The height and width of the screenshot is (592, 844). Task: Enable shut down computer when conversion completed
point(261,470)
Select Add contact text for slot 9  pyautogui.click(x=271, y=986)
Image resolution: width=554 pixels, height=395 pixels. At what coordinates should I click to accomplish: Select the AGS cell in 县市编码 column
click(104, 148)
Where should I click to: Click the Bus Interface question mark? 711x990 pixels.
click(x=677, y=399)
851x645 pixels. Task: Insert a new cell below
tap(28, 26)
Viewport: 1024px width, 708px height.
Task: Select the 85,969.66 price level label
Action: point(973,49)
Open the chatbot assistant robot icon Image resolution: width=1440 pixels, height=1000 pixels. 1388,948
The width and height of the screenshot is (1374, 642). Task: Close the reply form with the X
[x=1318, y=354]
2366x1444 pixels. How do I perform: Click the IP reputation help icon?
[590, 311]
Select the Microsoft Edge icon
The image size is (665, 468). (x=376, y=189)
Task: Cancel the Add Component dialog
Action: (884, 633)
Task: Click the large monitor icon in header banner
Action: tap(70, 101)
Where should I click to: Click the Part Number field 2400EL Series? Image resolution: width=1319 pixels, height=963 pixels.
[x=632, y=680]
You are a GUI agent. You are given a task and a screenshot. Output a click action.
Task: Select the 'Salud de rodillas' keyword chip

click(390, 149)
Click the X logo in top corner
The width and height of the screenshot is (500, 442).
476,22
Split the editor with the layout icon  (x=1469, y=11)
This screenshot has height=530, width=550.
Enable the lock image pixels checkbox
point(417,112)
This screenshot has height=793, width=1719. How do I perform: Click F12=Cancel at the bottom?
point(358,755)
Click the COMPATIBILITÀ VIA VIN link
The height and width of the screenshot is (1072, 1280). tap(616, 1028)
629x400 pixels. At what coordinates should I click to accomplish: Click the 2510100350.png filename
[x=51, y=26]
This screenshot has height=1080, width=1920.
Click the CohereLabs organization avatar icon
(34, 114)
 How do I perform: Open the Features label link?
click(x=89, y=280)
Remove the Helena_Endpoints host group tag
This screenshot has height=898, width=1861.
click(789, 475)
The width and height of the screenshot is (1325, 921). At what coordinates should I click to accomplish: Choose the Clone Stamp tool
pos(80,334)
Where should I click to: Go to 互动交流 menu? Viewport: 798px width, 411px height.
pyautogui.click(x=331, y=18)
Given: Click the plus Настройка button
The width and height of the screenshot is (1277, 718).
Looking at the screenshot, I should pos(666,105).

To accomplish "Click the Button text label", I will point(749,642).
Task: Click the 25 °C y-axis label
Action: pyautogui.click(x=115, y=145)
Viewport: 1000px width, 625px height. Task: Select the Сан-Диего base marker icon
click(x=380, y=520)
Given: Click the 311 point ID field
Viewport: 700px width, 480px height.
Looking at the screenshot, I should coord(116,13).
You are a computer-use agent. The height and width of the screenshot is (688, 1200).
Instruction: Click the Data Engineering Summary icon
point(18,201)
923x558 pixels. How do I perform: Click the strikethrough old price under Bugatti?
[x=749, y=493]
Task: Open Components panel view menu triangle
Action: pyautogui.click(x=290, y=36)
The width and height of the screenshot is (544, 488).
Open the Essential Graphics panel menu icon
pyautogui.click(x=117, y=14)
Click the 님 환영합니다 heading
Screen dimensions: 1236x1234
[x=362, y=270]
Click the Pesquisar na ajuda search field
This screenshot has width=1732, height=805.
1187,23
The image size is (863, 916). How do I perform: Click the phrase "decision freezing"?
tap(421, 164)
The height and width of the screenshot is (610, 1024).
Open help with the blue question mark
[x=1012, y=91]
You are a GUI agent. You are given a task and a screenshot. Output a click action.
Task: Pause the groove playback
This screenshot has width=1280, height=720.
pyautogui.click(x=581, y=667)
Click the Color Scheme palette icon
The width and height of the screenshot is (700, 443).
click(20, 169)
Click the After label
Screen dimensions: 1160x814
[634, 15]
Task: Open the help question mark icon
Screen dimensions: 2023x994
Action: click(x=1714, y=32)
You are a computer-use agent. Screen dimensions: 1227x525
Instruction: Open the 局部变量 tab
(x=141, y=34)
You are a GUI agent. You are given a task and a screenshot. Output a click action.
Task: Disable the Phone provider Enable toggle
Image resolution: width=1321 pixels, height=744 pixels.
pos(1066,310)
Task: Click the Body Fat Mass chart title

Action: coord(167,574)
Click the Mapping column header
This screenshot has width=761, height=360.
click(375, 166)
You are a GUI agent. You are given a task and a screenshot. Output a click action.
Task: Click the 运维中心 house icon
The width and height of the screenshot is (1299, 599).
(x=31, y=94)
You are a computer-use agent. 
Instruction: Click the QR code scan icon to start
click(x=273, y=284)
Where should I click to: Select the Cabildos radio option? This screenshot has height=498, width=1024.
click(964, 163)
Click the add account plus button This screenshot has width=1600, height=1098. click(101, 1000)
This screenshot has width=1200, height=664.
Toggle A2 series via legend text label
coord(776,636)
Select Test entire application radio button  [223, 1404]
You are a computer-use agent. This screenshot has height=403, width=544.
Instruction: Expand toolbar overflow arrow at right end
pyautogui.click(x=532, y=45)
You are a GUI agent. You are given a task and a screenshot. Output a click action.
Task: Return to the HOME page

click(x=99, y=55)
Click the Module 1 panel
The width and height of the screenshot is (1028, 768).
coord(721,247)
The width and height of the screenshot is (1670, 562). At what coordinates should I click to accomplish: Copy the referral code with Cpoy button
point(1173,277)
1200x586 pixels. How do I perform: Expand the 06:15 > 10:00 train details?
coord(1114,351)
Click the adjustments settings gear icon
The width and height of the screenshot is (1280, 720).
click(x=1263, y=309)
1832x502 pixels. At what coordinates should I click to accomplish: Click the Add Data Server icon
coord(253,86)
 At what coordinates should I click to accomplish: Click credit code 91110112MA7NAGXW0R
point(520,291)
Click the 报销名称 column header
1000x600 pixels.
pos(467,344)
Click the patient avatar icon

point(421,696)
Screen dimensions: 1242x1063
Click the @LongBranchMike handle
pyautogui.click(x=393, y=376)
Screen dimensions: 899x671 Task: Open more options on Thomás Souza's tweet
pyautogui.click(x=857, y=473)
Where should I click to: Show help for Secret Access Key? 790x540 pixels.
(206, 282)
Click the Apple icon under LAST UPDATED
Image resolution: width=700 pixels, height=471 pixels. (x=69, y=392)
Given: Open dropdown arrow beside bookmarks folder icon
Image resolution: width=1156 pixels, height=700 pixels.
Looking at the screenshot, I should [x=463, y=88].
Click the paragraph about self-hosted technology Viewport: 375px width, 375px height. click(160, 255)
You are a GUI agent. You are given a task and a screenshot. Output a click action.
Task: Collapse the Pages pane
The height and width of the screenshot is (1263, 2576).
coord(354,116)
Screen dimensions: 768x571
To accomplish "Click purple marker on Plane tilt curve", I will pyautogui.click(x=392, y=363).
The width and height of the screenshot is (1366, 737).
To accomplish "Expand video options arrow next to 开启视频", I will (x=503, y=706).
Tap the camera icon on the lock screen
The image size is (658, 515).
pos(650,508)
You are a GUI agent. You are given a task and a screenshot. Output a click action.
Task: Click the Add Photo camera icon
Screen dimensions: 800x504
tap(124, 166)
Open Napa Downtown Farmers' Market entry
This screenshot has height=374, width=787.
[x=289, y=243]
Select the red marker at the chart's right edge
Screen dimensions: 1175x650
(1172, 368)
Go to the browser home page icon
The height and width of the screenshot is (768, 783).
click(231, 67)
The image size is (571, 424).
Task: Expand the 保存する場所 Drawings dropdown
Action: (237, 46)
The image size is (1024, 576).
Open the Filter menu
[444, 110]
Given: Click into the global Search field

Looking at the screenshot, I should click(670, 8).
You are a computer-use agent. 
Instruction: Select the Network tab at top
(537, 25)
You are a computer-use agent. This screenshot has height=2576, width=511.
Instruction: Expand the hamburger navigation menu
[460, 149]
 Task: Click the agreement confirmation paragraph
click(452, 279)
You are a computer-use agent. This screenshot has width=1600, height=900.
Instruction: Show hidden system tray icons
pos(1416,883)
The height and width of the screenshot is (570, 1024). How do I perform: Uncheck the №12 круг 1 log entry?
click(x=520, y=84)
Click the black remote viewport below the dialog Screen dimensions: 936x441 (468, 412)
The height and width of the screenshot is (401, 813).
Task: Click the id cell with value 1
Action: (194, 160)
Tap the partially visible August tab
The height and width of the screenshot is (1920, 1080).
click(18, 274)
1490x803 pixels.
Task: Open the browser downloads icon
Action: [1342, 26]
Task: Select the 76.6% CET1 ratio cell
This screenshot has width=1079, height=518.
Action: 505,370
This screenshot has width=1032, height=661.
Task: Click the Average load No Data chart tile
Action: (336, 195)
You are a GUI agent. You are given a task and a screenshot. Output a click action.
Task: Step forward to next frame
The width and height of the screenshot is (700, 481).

> **What is required**
The lines to copy run from the first line of the entries to the line containing "Select Add contact"; copy them exactly and output nothing else.

> **Answer for the task**
The height and width of the screenshot is (592, 844). Task: Enable shut down computer when conversion completed
point(261,470)
Select Add contact text for slot 9  pyautogui.click(x=271, y=986)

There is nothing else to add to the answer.